» What this exercise asks:
(1) Answer the following about the passage below on brain research and religious experience.
(a) In which city is a professor of neuroscience able to create a religious experience, and by what means?
(b) According to Dr. Newberg, why do so many people believe in God?
(c) How does the writer describe himself or herself?
(2) Rewrite the part of the passage below on brain research and religious experience, starting with "Personally I have" and going on through "with great interest.", replacing every occurrence of "angel" with "apparition".

» Document section:
--*--
Dr. Newberg believes that our brain interprets its failure to find the borderline between the self and the outside world to mean that such a distinction does not exist. The brain perceives that the self is endless interwoven with everyone. This perception feels utterly and unquestionably real for those in prayer or in meditation feel that they have touched infinity.

Dr. Newberg concludes that “Unless there is a fundamental change in the brain, religion and spirituality will be here for a very long time. The brain is predisposed to having those experiences and that is why so many people believe in God.”

So in San Diego neuro scientists are studying why religious experiences seem to accompany epileptic seizures in some patients. In Sudbury, Ontario a professor of neuroscience is able to create a religious experience using weak electromagnetic waves. And in Philadelphia a researcher discovers how the brain functions during deep meditation and prayer.

For atheists this research supports the belief that God is a creation of the human brain. For theists the research supports the belief that God designed the human brain so that it is possible under the right conditions to feel God’s presence.

Personally I have never seen an angel or had a vision. I am a rational, logical Unitarian, and I find it interesting that people who have felt the presence of God or seen an angel or had a vision, may have simply experienced a special stimulation of their brain caused by an epileptic seizure or by electromagnetic waves, or by the slowing of blood flow to part of the brain. I will continue to read about such research with great interest.
--*--
» Exercise data:
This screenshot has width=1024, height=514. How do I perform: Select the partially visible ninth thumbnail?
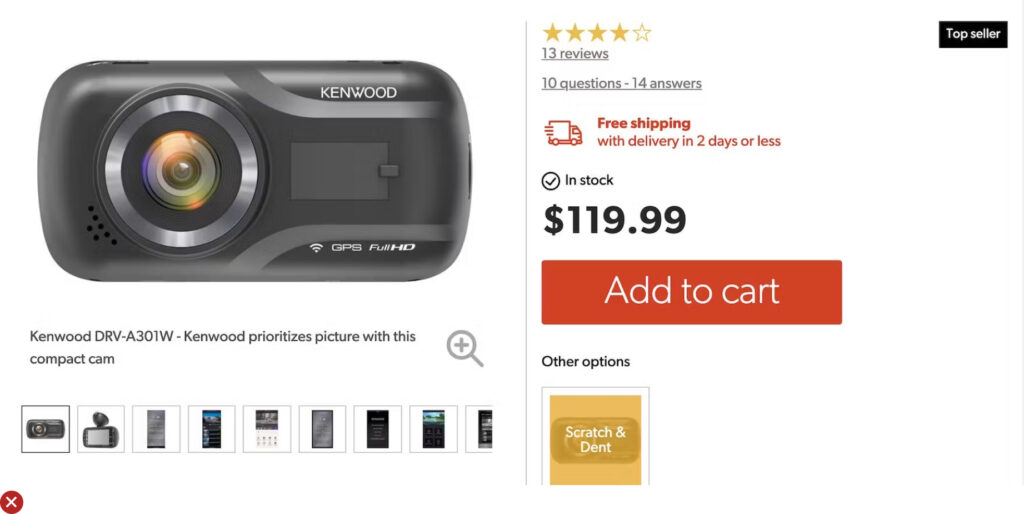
--*--
» Answers to the tasks:
(1)
(a) Sudbury, Ontario, using weak electromagnetic waves.
(b) Because the brain is predisposed to having those experiences.
(c) As a rational, logical Unitarian.

(2)
Personally I have never seen an apparition or had a vision. I am a rational, logical Unitarian, and I find it interesting that people who have felt the presence of God or seen an apparition or had a vision, may have simply experienced a special stimulation of their brain caused by an epileptic seizure or by electromagnetic waves, or by the slowing of blood flow to part of the brain. I will continue to read about such research with great interest.